Quotas in other services
When Athena runs a query, it can call other services that enforce quotas. During query execution, Athena can make API calls to the Amazon Glue Data Catalog, Amazon S3, and other Amazon services like IAM and Amazon KMS. If you use federated queries, Athena also calls Amazon Lambda. All of these services have their own limits and quotas that can be exceeded. When a query execution encounters errors from these services, it fails and includes the error from the source service. Recoverable errors are retried, but queries can still fail if the issue does not resolve itself in time. Make sure to read error messages thoroughly to determine if they come from Athena or from another service. Some of the relevant errors are covered in this document.
For more information about working around errors caused by Amazon S3 service quotas, see Avoid having too many files later in this document. For more information about Amazon S3 performance optimization, see Best practices design patterns: optimizing Amazon S3 performance in the Amazon S3 User Guide.
Resource limits
Athena runs queries in a distributed query engine. When you submit a query, the Athena engine query planner estimates the compute capacity required to run the query and prepares a cluster of compute nodes accordingly. Some queries like DDL queries run on only one node. Complex queries over large data sets run on much bigger clusters. The nodes are uniform, with the same memory, CPU, and disk configurations. Athena scales out, not up, to process more demanding queries.
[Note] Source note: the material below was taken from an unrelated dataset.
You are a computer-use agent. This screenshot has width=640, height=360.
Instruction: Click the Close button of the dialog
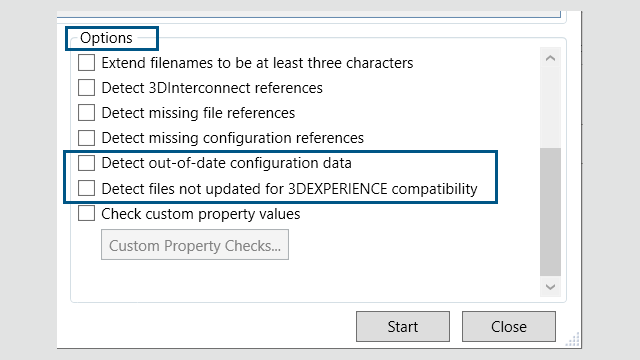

Sometimes the demands of a query exceed the resources available to the cluster running
the query. When this happens, the query fails with the error Query exhausted
resources at this scale factor
.
The resource most commonly exhausted is memory, but in rare cases it can also be disk space. Memory errors commonly occur when the engine performs a join or a window function, but they can also occur in distinct counts and aggregations.
Even if a query fails with an 'out of resource' error once, it might succeed when you run it again. Query execution is not deterministic. Factors such as how long it takes to load data and how intermediate datasets are distributed over the nodes can result in different resource usage. For example, imagine a query that joins two tables and has a heavy skew in the distribution of the values for the join condition. Such a query can succeed most of the time but occasionally fail when the most common values end up being processed by the same node.
To prevent your queries from exceeding available resources, use the performance tuning tips mentioned in this document. In particular, for tips on how to optimize queries that exhaust the resources available, see Optimizing joins, Optimizing window functions, and Optimizing queries by using approximations.
Query optimization techniques
Use the query optimization techniques described in this section to make queries run faster or as workarounds for queries that exceed resource limits in Athena.
Optimizing joins
There are many different strategies for executing joins in a distributed query engine. Two of the most common are distributed hash joins and queries with complex join conditions.
Distributed hash join
The most common type of join uses an equality comparison as the join condition. Athena runs this type of join as a distributed hash join.
In a distributed hash join, the engine builds a lookup table (hash table) from one of the sides of the join. This side is called the build side. The records of the build side are distributed across the nodes. Each node builds a lookup table for its subset. The other side of the join, called the probe side, is then streamed through the nodes. The records from the probe side are distributed over the nodes in the same way as the build side. This enables each node to perform the join by looking up the matching records in its own lookup table.
When the lookup tables created from the build side of the join don't fit into memory, queries can fail. Even if the total size of the build side is less than the available memory, queries can fail if the distribution of the records has significant skew. In an extreme case, all records could have the same value for the join condition and have to fit into memory on a single node. Even a query with less skew can fail if a set of values gets sent to the same node and the values add up to more than the available memory. Nodes do have the ability to spill records to disk, but spilling slows query execution and can be insufficient to prevent the query from failing.
Athena attempts to reorder joins to use the larger relation as the probe side, and the smaller relation as the build side. However, because Athena does not manage the data in tables, it has limited information and often must assume that the first table is the larger and the second table is the smaller.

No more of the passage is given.